Natural disasters made for a great hour's chat! We started out talking about how different regions are susceptible to different kinds of disasters. California is known for its earthquakes. Oklahoma is known for tornadoes, and Florida for hurricanes (less well for sinkholes!). Some kinds of disasters can be predicted, and some can't. For some, you only get a very short warning. In regions that are susceptible, children are taught how to respond to keep themselves safe.
Technology has improved the prediction of many kinds of disasters. Tornadoes are somewhat predictable, though their precise path is not. Tsunami can now be predicted by a few minutes. Earthquakes are far harder to predict (I've never actually experienced an earthquake after an earthquake warning).
In earthquakes, you want to stay away from bookshelves (any loaded shelves really) and glass. The strength of the earthquake is measured by the Richter scale, but the effect of the quake depends on your infrastructure preparedness. California has building codes that minimize the effect of earthquakes. Other regions of the world do not, and experience far more destruction and loss of life. Tall buildings can be designed to sway, both in earthquakes and in hurricanes.
Brian noted that in the Netherlands, houses are not built on foundations, but on anchors. Floodwater raises the house with air tanks. The Netherlands also has tide barriers.
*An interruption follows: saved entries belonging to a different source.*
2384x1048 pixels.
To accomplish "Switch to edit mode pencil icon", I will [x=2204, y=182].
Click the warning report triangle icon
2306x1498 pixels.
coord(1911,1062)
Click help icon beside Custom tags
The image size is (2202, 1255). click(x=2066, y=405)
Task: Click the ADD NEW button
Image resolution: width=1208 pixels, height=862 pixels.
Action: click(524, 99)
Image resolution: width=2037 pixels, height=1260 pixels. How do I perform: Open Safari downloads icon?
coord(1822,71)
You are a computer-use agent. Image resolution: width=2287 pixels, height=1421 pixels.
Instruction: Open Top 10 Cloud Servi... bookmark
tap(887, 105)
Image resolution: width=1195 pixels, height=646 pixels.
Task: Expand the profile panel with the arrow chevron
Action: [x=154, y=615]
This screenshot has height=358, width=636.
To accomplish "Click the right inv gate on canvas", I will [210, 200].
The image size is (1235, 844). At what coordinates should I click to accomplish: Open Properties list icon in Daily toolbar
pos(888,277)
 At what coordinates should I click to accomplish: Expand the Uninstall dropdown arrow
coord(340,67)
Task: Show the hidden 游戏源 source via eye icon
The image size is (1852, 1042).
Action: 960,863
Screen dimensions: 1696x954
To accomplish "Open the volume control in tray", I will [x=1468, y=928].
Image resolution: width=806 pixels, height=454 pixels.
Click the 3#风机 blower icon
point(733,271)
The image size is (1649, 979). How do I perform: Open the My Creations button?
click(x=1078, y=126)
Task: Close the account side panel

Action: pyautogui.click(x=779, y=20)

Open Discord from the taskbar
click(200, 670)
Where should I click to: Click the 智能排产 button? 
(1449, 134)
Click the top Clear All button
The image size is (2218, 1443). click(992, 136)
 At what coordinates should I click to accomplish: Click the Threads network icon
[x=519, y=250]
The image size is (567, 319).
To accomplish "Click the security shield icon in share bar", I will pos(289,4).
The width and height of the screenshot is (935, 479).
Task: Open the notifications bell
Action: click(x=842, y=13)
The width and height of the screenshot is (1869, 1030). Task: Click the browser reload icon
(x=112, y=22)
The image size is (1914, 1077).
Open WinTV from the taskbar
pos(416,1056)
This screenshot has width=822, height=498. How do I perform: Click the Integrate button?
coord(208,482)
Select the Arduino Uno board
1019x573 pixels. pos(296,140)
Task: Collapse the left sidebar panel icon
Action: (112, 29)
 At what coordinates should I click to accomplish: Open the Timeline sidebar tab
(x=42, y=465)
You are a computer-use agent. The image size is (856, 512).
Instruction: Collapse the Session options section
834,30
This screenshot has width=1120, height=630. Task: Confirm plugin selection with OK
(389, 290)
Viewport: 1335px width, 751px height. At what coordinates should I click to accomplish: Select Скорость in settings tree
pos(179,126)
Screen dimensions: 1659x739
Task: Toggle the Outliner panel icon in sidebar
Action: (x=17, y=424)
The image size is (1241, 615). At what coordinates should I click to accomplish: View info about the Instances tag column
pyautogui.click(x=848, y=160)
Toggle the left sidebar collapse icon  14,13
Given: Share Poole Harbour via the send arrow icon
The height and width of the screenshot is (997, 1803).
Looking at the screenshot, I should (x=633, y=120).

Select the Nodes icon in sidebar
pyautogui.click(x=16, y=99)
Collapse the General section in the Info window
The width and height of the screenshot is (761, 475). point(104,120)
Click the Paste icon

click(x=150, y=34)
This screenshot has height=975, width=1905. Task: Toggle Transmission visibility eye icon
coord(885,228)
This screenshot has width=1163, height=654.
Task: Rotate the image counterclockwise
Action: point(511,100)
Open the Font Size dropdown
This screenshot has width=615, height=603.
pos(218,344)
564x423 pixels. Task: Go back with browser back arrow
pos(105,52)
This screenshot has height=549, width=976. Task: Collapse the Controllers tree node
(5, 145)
On the Gulf coast, houses are often built on stilts, with garage and storage on the ground floor in case of floods.
We made a list of all the types of disasters we could think of (and I'm sure we missed some): earthquake, flood, hurricane, tornado, tsunami, volcanic eruption (lava, explosion, ash), sinkhole, blizzard, landslide, mudslide, forest fire, asteroid, explosive sinkhole, lightning or severe thunderstorm, large hail, polar vortex, drought, ice storm, sandstorm, dust storm... We even thought of a fictional disaster: Thread, from the Anne McCaffrey books!
This video, "A Day in Pompeii" is an incredible dramatization of the destruction of Pompeii by the volcano, and I highly recommend it:
A volcanic disaster also features stunningly in the Firebird sequence of the film Fantasia 2000:
Disasters of this kind have an enormous effect on an area, and preparedness for them has an enormous effect on the culture of an area. Anne McCaffrey did an amazing job playing out the cultural consequences of Threadfall in her books, and N. K. Jemisin's book The Fifth Season deals with seismic disasters that befall humans so regularly (in this secondary world) that everything about their life has changed.
There can be different perspectives on disaster. Lava falling into the sea encourages the development of new life forms, fire helps certain types of tree seeds to germinate, and specially adapted organisms survive in calderas and geysers.
Che recommended the disaster movie Reign of Fire. We asked whether The Wizard of Oz could be called a disaster movie (probably not, but it features a tornado rather prominently!).
What is the impact of a disaster? Is it like armageddon? Are there techniques to mitigate it? In a sandstorm, do you have special fabric to keep the sand out of your face (nose and mouth)?
After a disaster, people have an instinct to reach out to their loved ones and friends to check up on them. When I was a kid, the phone lines would get all tied up after an earthquake. These days we have the services of social media, as when Facebook set up a site where people could check on victims of the Nepal earthquake. Often, people are urged to text rather than call.
I also highly recommended the following documentary, by ESPN, called "The Day the Series Stopped" which explores the 1989 earthquake in the San Francisco Bay Area. Please be aware that some of the images are graphic.
One of the interesting things about a disaster that forces you to hide or hunker down is that you can't tell how bad the damage is until you come out and start getting in touch with people.
Thank you to everyone who joined us for this discussion. It was a fascinating one.